To offer a quick definition, faith deconstruction is the process of examining the beliefs and practices of a religious tradition in order to see how those things are constructed, and to better understand the difference between what is a social, human made construction and what is truly religious, spiritual, or sacred. For example, perhaps the greatest catalyzing issue is whether or not religious communities will acknowledge, affirm, and fully include people who identify as queer to the extent that they are allowed to marry in church and assume roles in church leadership at any level. Those who are deconstructing their faith point to how communities that exclude queer folk from these opportunities are misusing sacred text by selectively focusing on a few short, seemingly condemning texts versus the weight of larger portions of text that talk about acceptance, non judgement, and love. These conversations have been ongoing, and include similar conversations about race and gender inclusivity. Also, here’s the Wikipedia entry on faith deconstruction.

Books on Faith Deconstruction

Books that might be considered in the faith deconstruction category are plentiful, tackling topics of race, gender, sexuality, but also offering analysis on how we understand the Bible, what we really think about original sin, and most recently, what’s going on with the outright conflation of religion and politics. Below are a few clickable images for what you’ll get with a search on books about faith deconstruction.

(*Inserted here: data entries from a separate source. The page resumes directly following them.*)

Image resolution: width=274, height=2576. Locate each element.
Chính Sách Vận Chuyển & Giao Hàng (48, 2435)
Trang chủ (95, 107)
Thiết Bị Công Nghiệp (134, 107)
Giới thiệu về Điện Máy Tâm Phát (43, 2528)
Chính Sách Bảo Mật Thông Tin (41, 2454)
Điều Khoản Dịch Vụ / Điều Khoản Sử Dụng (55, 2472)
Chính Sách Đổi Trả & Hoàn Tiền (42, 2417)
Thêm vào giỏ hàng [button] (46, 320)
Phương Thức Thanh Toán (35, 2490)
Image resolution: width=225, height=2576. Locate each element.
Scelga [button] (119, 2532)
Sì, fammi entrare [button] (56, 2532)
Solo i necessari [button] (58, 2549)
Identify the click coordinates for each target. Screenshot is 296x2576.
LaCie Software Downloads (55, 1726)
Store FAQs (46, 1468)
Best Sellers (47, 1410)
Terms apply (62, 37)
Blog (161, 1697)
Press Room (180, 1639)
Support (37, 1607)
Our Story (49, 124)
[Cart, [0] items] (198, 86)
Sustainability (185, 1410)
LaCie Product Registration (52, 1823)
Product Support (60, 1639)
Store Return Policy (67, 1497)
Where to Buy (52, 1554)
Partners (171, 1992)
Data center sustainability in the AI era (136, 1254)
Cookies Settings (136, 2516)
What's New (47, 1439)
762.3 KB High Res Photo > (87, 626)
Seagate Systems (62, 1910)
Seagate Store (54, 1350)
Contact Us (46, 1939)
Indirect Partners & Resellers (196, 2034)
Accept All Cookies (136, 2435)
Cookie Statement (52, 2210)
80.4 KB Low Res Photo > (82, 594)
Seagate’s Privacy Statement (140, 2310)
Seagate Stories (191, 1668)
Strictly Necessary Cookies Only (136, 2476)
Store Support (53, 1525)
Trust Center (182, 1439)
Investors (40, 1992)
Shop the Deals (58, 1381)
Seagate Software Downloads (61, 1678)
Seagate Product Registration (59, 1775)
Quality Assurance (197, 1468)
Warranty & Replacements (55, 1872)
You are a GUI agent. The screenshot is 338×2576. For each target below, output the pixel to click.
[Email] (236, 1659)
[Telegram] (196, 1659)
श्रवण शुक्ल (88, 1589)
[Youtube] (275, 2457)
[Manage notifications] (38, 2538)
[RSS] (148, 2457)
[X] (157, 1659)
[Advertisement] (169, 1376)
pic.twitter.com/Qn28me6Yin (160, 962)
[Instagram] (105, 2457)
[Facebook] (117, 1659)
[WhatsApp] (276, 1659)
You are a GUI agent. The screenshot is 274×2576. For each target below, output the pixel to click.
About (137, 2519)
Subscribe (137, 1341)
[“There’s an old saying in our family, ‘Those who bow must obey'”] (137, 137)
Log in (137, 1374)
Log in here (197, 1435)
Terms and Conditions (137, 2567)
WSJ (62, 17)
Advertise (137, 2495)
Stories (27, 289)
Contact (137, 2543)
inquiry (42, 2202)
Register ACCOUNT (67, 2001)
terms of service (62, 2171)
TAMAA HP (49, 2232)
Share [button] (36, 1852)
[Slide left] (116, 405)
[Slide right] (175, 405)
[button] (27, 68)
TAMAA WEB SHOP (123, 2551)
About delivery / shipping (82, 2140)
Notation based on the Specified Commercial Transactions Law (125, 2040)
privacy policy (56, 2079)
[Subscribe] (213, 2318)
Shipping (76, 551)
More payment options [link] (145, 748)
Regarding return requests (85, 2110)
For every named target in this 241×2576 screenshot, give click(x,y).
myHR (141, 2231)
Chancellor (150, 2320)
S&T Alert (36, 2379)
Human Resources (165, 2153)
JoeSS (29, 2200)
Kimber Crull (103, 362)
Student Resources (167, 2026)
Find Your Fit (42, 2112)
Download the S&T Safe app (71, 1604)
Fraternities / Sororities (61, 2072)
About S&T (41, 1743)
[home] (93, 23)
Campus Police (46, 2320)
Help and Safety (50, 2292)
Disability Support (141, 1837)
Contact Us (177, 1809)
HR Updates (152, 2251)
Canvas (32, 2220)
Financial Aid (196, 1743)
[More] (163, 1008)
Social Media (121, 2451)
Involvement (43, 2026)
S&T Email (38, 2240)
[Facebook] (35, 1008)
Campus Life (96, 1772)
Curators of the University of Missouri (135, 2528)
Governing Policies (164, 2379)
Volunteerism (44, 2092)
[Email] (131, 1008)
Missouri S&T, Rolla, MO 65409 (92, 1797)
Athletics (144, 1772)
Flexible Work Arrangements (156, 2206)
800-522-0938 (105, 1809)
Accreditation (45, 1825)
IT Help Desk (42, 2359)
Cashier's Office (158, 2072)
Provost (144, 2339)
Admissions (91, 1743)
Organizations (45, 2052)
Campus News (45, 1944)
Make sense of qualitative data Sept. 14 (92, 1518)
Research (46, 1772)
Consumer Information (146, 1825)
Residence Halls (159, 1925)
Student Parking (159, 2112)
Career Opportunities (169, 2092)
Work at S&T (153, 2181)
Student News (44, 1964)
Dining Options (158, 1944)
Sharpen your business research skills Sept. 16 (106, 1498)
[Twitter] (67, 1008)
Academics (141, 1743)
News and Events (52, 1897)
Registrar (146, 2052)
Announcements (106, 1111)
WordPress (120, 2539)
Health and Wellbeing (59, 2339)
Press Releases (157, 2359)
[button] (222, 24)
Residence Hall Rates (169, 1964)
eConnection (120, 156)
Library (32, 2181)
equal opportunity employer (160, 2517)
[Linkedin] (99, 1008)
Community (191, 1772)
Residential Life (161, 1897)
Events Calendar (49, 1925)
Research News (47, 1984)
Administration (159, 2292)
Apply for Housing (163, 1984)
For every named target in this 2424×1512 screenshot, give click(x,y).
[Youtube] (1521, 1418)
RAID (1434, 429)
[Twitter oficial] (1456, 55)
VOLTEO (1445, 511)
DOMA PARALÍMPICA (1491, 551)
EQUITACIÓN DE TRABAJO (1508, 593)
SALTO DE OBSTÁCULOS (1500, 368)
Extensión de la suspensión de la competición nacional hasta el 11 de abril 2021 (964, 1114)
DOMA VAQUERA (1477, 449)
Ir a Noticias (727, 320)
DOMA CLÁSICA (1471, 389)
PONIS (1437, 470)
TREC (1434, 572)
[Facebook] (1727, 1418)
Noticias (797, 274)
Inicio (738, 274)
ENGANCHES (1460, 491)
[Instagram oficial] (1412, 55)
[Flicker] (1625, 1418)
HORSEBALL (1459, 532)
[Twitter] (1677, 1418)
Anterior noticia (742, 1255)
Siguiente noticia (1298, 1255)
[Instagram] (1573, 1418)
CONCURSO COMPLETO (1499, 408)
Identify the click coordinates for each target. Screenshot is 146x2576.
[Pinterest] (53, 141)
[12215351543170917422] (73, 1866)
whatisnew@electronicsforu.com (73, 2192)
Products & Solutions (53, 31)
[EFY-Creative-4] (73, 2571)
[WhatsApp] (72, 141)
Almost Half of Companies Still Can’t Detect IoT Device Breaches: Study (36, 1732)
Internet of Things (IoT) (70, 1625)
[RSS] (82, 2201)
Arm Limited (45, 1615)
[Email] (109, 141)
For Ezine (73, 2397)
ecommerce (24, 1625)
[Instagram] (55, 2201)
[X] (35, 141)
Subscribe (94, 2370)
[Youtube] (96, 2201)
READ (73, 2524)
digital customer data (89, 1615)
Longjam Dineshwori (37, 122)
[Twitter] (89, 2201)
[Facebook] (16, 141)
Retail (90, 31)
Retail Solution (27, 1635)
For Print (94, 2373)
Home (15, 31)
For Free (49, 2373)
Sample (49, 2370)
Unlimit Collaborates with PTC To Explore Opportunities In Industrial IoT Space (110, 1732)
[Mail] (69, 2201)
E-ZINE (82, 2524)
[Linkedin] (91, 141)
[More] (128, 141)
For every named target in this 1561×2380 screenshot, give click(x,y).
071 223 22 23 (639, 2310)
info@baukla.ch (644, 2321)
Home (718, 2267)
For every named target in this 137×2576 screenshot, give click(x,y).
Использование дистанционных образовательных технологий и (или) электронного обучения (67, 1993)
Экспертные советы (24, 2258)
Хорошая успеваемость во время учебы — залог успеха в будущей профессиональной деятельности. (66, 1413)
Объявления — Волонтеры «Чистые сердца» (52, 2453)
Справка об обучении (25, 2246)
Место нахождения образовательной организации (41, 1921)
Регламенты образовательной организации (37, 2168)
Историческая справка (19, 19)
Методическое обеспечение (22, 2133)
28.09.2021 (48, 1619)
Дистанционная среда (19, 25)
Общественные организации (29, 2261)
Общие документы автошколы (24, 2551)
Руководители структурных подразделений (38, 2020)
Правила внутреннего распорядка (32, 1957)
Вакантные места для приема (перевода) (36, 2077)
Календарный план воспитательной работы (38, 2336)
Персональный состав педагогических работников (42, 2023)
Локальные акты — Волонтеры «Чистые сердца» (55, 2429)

Here’s a suggested list from Google:

image of faith deconstruction books

Here’s a list from the Sophia Society:

list of faith deconstruction books

Here’s a list from Goodreads:

more faith deconstruction books

At Lake Drive Books, we’re glad to be entering this conversation about better understanding how religion in the U.S. is changing, and more than that, we want to help people find their way forward with positive outcomes when we say we publish “books that help you heal, grow, and discover.” So we’re grateful for the Publishers Weekly Books Multiply on ‘Deconstructing’ Faith” article that offered some quotes by yours truly and mentioned Matt Kendziera‘s Bring It Home: The Adventure of Finding Yourself after Being Lost in Religion among books from other publishers.

No matter what you might think or perhaps find confusing about what’s going on with religious affiliation, attendance levels, and the general perceptions of religious communities in the U.S. or beyond, the change is widespread. Just compare it to what was called the Emergent Church movement of the early 2000s. That movement was more limited to a handful of authors who were mostly comprised of church leaders. Nowadays you see the movement in a far more widespread manner, somewhat thanks to the opportunities for people to find each other online (do another search for deconstruction, exvangelical, or faithfullyLGBTQ on Instagram, Twitter, or TikTok). So it’s good that book publishers are looking to resource—or in some unfortunate cases minimize or gaslight—this community. These books are doing some difficult but inspiring and enlightening work. Here they come.